### Task objective:
Using the entries that follow, count the lines containing the word "computer" and give that number by itself.

(Saved data entries)
——

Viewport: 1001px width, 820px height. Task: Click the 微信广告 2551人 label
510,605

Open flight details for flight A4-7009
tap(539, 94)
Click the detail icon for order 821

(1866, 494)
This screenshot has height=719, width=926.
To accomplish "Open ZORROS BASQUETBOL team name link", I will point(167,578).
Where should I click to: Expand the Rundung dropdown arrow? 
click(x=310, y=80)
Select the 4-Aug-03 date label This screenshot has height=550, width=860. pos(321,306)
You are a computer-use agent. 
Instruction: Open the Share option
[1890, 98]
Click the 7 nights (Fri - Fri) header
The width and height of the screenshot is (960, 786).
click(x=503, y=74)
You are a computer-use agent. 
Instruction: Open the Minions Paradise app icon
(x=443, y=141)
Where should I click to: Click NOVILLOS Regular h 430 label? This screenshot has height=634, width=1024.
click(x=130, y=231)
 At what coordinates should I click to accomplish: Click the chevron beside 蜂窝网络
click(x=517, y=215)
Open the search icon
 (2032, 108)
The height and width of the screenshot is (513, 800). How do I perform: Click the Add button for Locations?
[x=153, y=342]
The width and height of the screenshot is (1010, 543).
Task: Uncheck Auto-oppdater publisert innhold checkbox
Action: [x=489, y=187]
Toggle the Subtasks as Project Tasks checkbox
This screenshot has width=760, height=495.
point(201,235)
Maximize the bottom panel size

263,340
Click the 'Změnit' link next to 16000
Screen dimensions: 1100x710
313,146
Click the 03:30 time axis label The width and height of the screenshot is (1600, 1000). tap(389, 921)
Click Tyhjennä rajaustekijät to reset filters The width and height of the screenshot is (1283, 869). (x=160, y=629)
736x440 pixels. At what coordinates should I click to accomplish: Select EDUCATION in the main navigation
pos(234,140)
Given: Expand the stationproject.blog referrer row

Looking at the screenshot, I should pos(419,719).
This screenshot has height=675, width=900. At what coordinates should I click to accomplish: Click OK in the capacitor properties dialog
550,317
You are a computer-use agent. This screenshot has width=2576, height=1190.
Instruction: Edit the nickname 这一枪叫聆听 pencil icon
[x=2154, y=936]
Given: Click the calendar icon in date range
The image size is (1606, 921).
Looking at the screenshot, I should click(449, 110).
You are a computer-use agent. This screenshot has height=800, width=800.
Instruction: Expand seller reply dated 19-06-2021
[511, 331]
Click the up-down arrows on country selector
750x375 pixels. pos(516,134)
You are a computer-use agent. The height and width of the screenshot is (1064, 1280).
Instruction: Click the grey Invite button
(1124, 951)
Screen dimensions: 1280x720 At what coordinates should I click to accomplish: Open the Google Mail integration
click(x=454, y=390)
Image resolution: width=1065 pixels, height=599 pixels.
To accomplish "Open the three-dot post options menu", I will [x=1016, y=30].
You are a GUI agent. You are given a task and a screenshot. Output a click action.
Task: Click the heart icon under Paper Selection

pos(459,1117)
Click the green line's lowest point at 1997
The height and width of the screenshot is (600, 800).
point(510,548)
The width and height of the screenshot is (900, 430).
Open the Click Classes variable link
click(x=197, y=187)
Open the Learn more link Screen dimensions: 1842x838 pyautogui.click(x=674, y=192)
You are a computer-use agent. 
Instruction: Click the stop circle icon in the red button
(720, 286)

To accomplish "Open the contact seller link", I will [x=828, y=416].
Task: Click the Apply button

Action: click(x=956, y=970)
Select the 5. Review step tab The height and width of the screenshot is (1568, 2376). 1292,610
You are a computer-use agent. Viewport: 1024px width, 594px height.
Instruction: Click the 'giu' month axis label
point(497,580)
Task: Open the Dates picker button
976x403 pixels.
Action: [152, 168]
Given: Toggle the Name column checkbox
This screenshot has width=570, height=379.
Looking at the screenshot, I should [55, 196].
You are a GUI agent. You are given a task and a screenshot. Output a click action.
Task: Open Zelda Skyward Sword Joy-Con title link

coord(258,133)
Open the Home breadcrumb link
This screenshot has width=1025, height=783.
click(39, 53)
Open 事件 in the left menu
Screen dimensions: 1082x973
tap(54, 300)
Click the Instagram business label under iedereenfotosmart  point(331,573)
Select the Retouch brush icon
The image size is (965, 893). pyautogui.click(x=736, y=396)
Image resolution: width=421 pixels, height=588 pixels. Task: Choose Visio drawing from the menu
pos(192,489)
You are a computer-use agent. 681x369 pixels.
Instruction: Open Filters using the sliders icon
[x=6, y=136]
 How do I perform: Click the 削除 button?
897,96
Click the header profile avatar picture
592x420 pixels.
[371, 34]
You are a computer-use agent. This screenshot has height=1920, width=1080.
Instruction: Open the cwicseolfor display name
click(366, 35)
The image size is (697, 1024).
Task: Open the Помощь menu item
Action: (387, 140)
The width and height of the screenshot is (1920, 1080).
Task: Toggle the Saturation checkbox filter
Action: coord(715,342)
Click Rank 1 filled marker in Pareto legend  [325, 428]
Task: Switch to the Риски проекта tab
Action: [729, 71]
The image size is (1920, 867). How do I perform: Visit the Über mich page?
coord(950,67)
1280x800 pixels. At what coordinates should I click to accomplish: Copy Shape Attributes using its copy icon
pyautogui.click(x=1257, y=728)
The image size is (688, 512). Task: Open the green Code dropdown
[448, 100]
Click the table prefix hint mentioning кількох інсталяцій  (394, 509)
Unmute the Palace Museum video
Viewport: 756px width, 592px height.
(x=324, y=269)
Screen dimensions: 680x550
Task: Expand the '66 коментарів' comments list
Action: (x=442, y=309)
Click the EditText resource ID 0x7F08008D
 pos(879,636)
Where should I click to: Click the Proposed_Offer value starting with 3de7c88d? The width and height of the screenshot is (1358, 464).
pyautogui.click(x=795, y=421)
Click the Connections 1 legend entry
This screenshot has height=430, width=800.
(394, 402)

——

### Solution for this task:
9